Dorje Tue 18-Apr-17 13:23:43

Yes, I recovered completely when I went back on the combined pill when I weaned from breastfeeding.

I had progesterone intolerance, and I was so relieved to hear theat PND isn't anything to do with your feelings for your baby, or how you feel about being a mother, it's just hormonal.

Professor Studd, based in London, and head of the British gynaecology association, has a lot to say about it. Sorry I don't have his website address but you can google? Very interesting research and happily easy to treat.

Good luck.

Fairylea Tue 18-Apr-17 13:25:02

I had very severe pnd after having my dd 13 years ago now. It took me about 2 years of taking a very high dose anti depressant and counselling to feel functional and I would say another 3 years after that to feel happy again. It is definitely possible to get better. I was on such a high dose of citalopram that they don't even prescribe it that high anymore.

Rednailsandnaeknickers Tue 18-Apr-17 13:25:24

I'm not sure if we ever "recover" from PND - i.e. go back to exactly the person we were before - I don't think so, partly because becoming a parent for the first time or extending your family with more children is such a life-changing experience anyway. I think people who exclaim that "the baby won't change them" are rather sad and short sighted - one of the amazing things about children is the way they change you, challenge you, make you think about yourself and your beliefs, values, ethics etc as you try to raise this little person to be a functioning adult.
Certainly I've found that the experience of PND, while horrific at the time, has given me a greater understanding of the fragility of mental health, more compassion, more awareness of others views and insecurities. I think this has made me a better person, more open to listening to others experiences.
But the crippling anxiety/procrastination, yes I know that! My son is several years older now but I still have those days. It's who I am now, I acknowledge it, I'm kind to myself, give myself a break and do what I can. Other days I put the cape back on and be SuperWoman grin
Keep talking, keep reaching out for support, be aware of your needs and most of all, know that life is always about change. You won't be this way forever but nobody ever is. Take each day at a time, celebrate the little wins and don't let bad days take on too much significance. We all have them.

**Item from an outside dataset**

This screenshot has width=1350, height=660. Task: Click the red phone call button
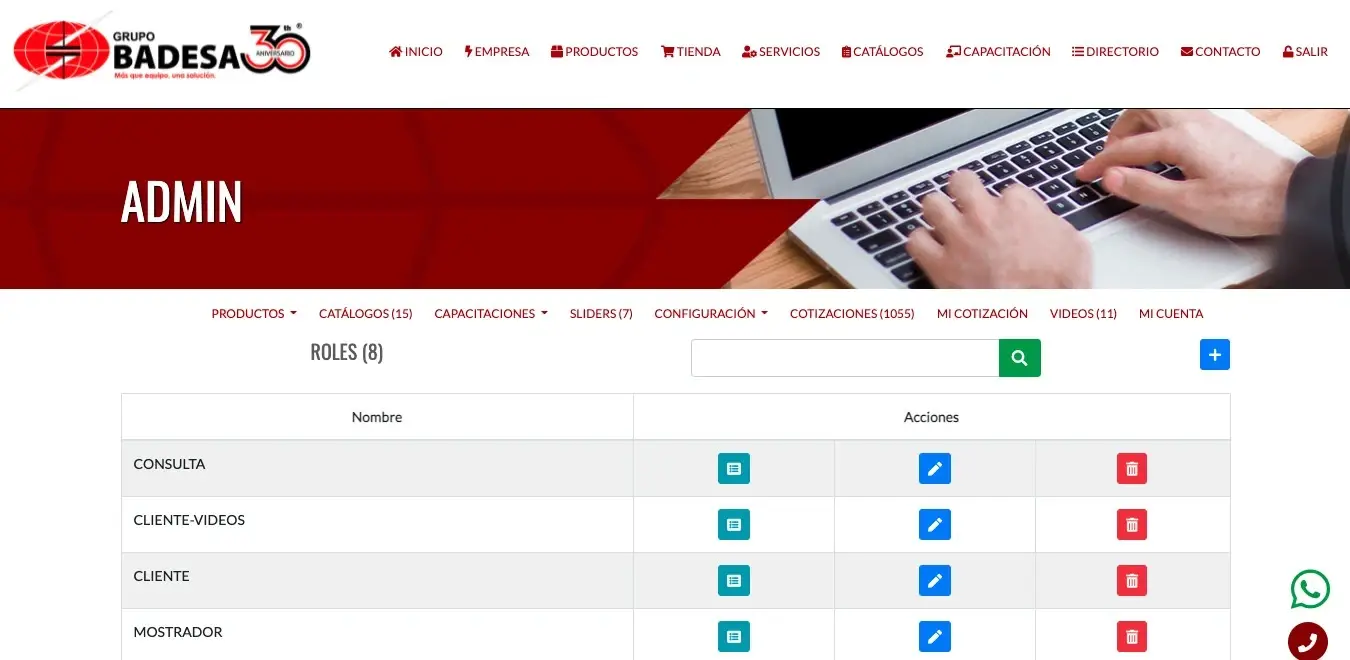(x=1307, y=642)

evilgiraffe Tue 18-Apr-17 13:27:05

Oh OP, all that sounds so familiar. I had (have) PND with DD2, she has recently turned one, and I'm still not back to normal. I worry that I don't/won't/can't love her as much as I do DD1 (no PND with her). Also she's a much more determined person than my eldest, much more likely to get angry/upset when thwarted from doing what she wants to do, which I find very hard. I worry that my reaction is not "oh my baby let's have a cuddle" but more "shut up". Being a SAHM may not help - perhaps if I could get some space away from her more often it would help. I had a bit of (private) counselling last year, I may try a bit more, although it wasn't hugely helpful for me. I am very disappointed in how little my midwives and the NHS in general seemed to care.

I'm very much hoping it changes as she gets older, the other responses here are encouraging. In the meantime, flowers for you and me both smile

Morphene Tue 18-Apr-17 13:33:50

It certainly can get better.

It took me 5 years though!

My advice is to get good treatment and as fast as you can.

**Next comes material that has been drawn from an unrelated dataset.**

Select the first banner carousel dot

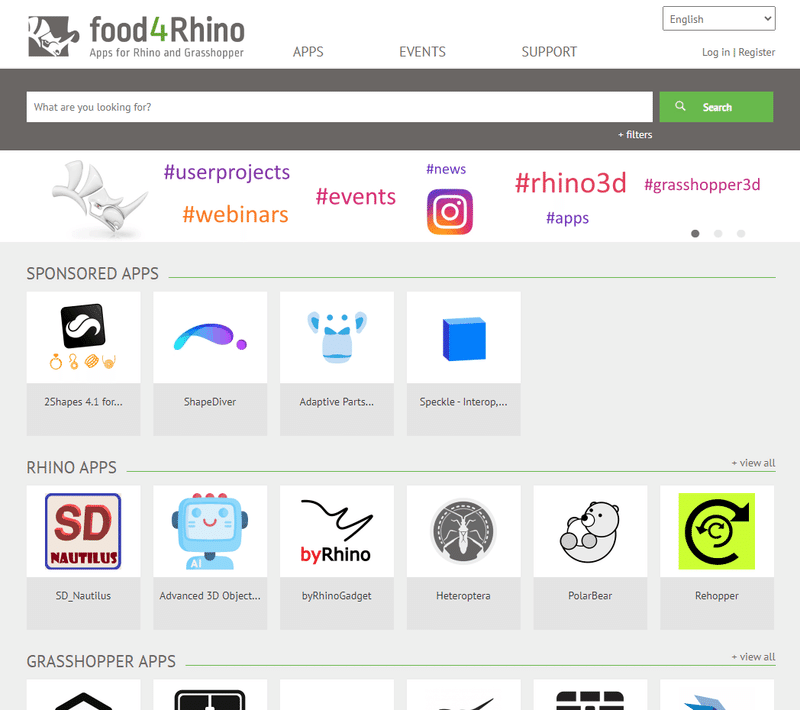click(695, 234)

If it has lasted this long then it probably isn't the sort of PND that is a response to hormones, lack of sleep, change in routine etc.

So it may be depression linked to trauma (was the birth/pregnancy/postnatal period traumatic?) or role loss (did you have a lot of self-esteem tied up in a role you no longer have eg. work / social / hobbies).

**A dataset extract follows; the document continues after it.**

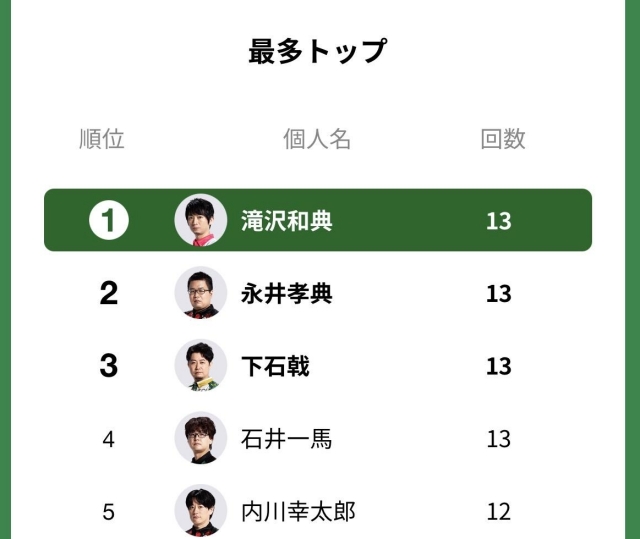
Task: Click the 最多トップ title
Action: coord(317,51)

FittonTower Tue 18-Apr-17 13:38:14

And like faithagain I changed jobs. That seemed to help too.

ADayGivingMeHope Tue 18-Apr-17 13:50:37

I absolutely promise it does get better. It was just after my DC turned 2 that I could honestly say I felt genuinely happy and not just the faking it happy that I'd been doing since DC was born!

I also found a career that I love and have been focusing on that, so that's something positive in my life to focus on which has made a MASSIVE difference!